Im Zuge einer mündlichen Anfrage der FDP-Fraktion zum zeitweisen Aussetzen von Einbürgerungen während der Pandemie geriet AfD-Bezirksstadtrat Herr Maack ins Kreuzfeuer der Kritik aller Fraktionen, weil er nicht annähernd plausibel darlegen konnte, warum keine Termine für Einbürgerungsangelegenheiten stattfanden, nachdem die Bürgerämter bereits wieder den Betrieb aufgenommen hatten. Die Tatsache, dass für diesen Bereich erst Ende Mai Schutzscheiben aus Plexiglas bestellt wurden und der Stadtrat keine Zahlen nennen konnte, wie viele Einbürgerungsanträge unbearbeitet geblieben sind, sorgte zusätzlich für einen schlechten Beigeschmack.

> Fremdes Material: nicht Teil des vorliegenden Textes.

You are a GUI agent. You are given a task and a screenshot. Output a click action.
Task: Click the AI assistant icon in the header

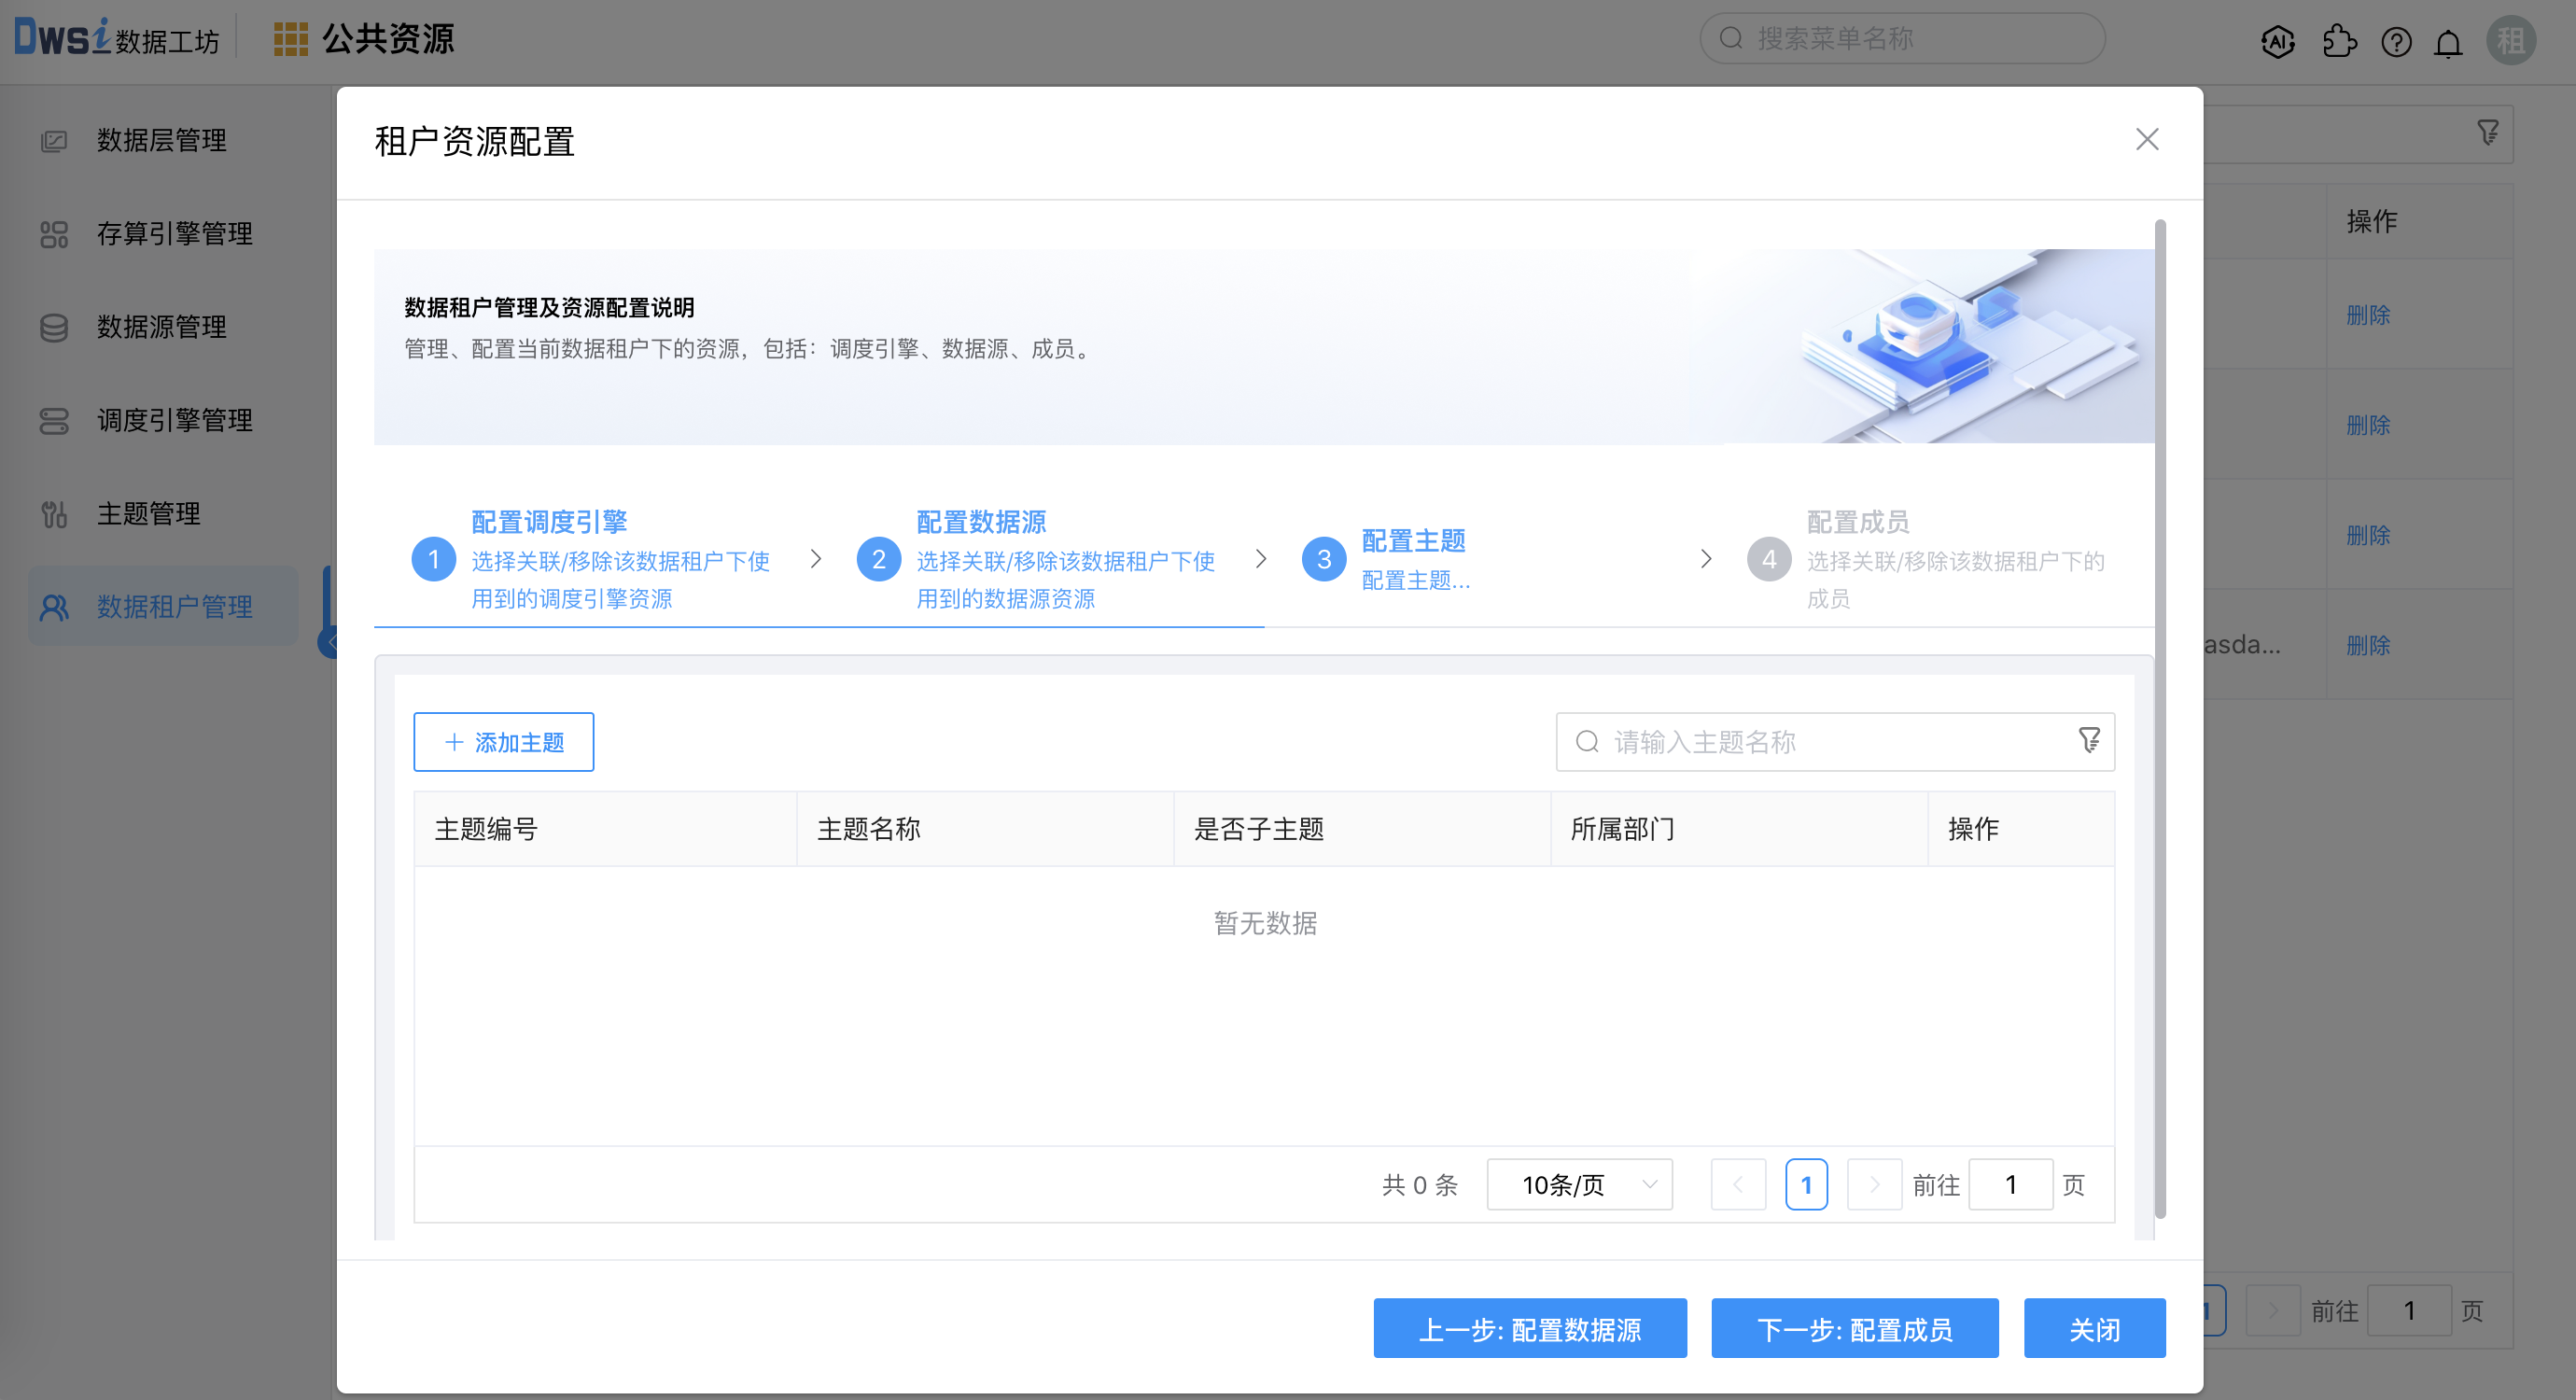(x=2279, y=42)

Im Zuge der Beantwortung der Mündlichen Anfrage von Marion Kheir nach den Verzögerungen bei der Schulhoferweiterung der bereits um 70 SchülerInnen gewachsenen „Schule am Park“ musste Bezirksstadtrat Herr Dollase einräumen, dass noch eine Reihe von Fragen mit Anwohnern zu klären seien, stellte aber in Aussicht, bereits in der Folgewoche ein weiteres Gespräch vor Ort zu führen und das Thema mit Nachdruck zu bearbeiten. Zwar lässt sich aktuell leider noch nichts Verbindliches zum Zeitpunkt der Fertigstellung sagen, aber offenbar ist durch die Frage und das Agieren des Stadtrats erfreulicherweise wieder Schwung in den Prozess gekommen. Dies ist wichtig, da die betreffenden SchülerInnen einen besonders großen Bewegungs- und Betätigungsdrang haben und auch im neuen Schuljahr aus epidemiologischen Gründen Abstände einzuhalten sein werden und dies bei deutlich mehr SchülerInnen auf gleich gebliebener Schulhoffläche alles andere als einfach sein wird.